British behavioural neuroscientist

John Aggleton FRS FMedSci FLSW (born 14 June 1955 in Cardiff) is a British behavioural neuroscientist.

==Education and career==
Aggleton obtained his B.A. in natural sciences in 1976 at Cambridge University and his Ph.D. with his thesis entitled Anatomical and Functional Subdivisions of the Amygdala in 1980 from the University of Oxford. From 1983 he was first lecturer and then from 1992 senior lecturer in the department of psychology at the University of Durham. Since 1994, he has been professor of cognitive neuroscience at Cardiff University, where he studies the architecture of the brain and how various brain structures work together to provide different forms of memory.

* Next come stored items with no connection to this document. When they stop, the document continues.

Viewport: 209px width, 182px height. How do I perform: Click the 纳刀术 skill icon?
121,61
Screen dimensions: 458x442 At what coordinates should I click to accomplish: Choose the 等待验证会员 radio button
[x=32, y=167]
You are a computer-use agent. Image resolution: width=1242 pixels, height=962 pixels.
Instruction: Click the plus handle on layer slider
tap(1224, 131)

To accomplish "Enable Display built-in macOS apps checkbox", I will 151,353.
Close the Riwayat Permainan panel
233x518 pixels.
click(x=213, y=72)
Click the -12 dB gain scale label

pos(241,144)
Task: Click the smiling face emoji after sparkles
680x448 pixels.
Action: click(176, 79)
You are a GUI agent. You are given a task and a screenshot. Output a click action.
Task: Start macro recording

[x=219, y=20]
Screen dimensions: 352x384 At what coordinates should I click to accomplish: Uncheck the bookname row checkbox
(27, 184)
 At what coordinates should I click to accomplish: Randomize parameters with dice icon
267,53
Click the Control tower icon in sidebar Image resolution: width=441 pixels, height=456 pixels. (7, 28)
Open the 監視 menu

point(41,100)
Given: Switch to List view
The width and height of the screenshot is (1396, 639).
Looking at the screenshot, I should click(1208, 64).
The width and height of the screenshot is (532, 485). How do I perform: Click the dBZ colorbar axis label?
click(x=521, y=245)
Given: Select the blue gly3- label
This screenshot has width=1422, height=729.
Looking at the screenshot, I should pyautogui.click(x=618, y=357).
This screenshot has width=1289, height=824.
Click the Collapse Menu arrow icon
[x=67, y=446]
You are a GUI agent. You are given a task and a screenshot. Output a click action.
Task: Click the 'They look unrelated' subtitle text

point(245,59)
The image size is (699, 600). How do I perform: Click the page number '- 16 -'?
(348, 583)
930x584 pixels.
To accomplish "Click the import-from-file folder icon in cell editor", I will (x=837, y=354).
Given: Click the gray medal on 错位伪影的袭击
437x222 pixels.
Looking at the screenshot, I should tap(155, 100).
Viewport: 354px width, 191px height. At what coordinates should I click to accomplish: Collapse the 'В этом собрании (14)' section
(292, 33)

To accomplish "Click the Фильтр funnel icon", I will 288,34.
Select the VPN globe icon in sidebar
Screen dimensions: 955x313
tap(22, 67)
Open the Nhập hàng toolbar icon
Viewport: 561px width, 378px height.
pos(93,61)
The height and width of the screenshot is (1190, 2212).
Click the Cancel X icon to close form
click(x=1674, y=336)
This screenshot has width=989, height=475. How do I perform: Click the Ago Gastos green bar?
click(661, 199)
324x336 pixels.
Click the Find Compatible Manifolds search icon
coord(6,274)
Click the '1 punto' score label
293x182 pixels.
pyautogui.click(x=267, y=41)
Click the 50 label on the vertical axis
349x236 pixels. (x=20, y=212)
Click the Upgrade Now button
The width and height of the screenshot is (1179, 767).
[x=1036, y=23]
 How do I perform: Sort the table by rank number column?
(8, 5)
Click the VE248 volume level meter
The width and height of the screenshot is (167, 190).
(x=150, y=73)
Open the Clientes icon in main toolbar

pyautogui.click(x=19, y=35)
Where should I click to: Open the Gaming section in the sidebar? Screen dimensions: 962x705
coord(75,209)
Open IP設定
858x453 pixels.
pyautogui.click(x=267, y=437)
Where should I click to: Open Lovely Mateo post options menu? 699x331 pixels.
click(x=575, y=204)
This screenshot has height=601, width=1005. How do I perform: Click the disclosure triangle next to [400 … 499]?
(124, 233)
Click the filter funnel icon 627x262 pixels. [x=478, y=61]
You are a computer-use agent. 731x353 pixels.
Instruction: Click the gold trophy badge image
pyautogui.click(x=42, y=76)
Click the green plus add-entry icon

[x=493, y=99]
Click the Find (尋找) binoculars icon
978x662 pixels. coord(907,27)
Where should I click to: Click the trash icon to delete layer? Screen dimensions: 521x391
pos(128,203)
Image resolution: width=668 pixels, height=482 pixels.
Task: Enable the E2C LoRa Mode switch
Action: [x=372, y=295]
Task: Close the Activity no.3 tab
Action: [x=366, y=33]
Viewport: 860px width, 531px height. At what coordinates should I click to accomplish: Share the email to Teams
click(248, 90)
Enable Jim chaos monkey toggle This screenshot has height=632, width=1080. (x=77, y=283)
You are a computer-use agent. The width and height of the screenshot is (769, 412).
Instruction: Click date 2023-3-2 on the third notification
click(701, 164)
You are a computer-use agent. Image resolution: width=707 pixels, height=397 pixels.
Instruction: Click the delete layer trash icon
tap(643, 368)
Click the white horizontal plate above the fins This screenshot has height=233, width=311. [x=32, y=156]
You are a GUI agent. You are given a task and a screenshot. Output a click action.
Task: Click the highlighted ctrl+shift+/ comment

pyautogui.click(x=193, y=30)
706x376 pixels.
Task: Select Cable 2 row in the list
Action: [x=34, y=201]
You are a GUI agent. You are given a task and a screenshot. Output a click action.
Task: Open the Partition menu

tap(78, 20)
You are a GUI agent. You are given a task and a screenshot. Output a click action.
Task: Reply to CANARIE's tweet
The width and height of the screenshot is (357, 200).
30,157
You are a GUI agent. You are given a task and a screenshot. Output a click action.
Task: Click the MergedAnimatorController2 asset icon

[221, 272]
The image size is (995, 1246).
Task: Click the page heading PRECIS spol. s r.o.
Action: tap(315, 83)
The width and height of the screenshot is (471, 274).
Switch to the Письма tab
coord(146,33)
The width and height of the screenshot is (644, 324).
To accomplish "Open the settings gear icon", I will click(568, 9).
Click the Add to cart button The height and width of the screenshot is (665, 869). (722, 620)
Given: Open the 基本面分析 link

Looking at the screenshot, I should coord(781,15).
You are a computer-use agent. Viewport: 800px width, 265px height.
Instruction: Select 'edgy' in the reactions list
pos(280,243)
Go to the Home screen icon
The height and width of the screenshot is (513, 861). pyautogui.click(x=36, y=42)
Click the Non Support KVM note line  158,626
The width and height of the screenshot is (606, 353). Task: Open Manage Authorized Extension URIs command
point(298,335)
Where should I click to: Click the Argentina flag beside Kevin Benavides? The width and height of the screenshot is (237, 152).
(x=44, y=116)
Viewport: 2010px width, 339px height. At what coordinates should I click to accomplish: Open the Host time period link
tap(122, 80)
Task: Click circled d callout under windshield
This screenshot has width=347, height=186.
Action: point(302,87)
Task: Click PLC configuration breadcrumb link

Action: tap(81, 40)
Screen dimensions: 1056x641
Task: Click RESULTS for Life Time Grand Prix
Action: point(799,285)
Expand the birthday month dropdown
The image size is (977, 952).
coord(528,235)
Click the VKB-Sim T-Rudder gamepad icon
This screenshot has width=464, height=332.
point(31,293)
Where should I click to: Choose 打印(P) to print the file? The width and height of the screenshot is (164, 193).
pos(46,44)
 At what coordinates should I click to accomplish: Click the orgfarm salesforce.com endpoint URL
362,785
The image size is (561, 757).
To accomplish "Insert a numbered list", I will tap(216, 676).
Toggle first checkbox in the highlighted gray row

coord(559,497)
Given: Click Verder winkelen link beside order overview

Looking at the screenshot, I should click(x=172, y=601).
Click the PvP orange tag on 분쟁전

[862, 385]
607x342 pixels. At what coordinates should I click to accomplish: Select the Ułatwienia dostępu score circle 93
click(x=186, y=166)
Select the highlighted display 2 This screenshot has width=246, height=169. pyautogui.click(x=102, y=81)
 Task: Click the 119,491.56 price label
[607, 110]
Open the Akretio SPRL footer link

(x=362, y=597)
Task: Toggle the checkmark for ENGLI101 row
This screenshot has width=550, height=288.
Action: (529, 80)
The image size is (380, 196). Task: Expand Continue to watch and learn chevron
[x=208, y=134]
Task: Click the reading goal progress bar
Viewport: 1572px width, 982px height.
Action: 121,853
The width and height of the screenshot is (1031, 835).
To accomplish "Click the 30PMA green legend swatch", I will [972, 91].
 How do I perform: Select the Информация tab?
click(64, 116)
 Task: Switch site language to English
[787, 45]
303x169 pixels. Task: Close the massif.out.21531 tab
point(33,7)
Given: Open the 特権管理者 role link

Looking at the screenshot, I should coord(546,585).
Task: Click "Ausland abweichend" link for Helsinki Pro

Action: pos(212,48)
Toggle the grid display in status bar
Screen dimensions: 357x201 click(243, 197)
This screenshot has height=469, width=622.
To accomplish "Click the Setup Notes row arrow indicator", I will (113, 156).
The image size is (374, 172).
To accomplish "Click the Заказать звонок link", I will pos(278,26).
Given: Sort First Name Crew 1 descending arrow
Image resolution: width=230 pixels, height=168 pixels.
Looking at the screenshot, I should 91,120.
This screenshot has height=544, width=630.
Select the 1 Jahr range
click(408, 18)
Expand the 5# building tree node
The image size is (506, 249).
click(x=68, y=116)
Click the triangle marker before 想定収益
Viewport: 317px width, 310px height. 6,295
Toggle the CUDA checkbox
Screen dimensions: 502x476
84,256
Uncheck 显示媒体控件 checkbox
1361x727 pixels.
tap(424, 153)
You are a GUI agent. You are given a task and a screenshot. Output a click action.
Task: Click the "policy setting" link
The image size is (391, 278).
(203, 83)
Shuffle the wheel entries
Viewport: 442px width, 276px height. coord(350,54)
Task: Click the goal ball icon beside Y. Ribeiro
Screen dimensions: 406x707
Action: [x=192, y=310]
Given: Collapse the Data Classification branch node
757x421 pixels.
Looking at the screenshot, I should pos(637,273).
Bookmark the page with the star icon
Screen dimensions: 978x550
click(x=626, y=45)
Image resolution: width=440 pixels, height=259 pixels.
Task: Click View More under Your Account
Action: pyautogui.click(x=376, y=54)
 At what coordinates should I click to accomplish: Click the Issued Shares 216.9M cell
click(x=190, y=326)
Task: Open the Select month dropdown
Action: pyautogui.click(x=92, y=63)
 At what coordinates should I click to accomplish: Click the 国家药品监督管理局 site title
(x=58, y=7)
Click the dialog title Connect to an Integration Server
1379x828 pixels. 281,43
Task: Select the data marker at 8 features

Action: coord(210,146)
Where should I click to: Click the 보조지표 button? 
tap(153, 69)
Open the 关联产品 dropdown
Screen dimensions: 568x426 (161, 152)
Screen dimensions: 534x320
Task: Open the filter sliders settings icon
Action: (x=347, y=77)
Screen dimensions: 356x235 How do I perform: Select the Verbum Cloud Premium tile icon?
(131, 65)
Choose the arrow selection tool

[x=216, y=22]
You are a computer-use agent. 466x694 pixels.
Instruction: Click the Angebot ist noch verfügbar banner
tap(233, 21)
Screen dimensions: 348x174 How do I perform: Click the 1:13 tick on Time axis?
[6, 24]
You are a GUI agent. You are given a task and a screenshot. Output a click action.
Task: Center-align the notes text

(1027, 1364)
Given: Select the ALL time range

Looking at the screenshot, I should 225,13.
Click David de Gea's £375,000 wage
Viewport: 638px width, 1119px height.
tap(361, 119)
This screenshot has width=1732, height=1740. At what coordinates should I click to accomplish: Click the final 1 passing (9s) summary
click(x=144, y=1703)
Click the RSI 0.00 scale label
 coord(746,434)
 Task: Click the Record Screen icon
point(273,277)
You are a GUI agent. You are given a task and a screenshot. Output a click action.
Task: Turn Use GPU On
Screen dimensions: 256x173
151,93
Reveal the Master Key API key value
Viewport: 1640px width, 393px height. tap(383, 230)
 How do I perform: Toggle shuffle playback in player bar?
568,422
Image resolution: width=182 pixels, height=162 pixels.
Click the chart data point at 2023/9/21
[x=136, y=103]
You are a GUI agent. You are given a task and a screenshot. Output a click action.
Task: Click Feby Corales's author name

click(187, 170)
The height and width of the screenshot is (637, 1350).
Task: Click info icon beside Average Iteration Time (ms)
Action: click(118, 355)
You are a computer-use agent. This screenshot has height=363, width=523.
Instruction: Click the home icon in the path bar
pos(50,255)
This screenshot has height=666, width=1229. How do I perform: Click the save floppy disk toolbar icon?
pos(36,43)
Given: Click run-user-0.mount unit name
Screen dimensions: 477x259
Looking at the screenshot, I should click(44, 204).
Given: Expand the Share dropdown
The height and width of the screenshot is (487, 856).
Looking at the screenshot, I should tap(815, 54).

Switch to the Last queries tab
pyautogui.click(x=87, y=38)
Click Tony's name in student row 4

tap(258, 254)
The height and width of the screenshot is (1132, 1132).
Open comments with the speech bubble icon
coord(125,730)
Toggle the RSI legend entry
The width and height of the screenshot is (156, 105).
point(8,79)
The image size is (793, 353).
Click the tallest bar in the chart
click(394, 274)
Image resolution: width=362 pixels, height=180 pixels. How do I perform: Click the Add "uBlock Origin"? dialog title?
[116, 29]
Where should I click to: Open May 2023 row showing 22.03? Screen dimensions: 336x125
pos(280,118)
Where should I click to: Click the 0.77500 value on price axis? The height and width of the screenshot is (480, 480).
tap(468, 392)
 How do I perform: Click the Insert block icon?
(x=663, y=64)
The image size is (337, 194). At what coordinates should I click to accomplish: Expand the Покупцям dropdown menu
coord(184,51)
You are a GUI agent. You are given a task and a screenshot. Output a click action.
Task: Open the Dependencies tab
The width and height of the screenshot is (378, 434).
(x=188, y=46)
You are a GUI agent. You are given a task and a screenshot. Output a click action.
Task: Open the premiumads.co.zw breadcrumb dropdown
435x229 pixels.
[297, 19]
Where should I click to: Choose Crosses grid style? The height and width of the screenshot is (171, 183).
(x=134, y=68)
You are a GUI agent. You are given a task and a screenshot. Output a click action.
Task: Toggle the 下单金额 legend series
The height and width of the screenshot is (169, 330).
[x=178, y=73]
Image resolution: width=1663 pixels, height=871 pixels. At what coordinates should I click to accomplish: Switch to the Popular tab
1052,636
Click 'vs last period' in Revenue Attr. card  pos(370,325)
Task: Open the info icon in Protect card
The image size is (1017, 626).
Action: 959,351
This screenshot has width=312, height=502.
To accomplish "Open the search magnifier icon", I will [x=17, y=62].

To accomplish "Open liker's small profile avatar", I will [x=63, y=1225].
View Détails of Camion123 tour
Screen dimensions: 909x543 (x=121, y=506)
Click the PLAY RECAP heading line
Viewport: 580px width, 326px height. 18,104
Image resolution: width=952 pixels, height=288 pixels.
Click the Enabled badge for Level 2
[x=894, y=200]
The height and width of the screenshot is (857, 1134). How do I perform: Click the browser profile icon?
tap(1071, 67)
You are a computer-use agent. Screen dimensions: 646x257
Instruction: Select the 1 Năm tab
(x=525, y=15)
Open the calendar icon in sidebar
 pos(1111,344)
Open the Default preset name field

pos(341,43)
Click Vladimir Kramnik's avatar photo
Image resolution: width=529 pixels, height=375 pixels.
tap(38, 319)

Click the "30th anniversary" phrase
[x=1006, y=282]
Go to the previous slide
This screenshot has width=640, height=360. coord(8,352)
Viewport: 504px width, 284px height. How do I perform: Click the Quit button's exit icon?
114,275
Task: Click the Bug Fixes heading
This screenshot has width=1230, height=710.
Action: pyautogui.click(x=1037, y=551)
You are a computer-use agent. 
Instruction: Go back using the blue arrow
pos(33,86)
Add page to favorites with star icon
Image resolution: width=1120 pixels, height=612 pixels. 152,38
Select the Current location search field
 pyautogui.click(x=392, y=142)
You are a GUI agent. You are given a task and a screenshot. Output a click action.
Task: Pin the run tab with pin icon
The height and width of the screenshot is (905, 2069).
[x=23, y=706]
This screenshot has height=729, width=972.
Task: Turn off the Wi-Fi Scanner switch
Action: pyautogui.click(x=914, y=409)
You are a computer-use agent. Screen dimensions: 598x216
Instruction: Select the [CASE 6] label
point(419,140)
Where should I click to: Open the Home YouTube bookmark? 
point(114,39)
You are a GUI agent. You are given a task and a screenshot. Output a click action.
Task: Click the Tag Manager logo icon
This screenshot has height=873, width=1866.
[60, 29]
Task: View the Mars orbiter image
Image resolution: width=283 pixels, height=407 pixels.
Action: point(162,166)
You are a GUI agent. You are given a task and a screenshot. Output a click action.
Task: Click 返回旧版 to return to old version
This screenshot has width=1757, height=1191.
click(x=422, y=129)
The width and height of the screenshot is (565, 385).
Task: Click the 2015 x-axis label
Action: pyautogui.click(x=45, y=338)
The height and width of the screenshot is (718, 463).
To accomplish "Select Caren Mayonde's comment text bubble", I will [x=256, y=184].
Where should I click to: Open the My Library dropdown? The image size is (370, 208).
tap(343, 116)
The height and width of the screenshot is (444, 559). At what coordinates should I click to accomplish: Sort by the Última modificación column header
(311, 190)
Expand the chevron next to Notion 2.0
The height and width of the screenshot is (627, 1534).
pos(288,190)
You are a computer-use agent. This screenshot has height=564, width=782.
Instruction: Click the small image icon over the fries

==Honours and community service==
Aggleton was elected a Fellow of the Learned Society of Wales in 2011, a Fellow of the Academy of Medical Sciences and a Fellow of the Royal Society in 2012. He was president of the European Brain and Behaviour Society from 2005 to 2006 and of the British Neuroscience Association from 2015 to 2017. He is a member of the editorial boards of Behavioral Neuroscience, Behavioural Brain Research, Neuropsychologia, and Neuroscience & Biobehavioral Reviews.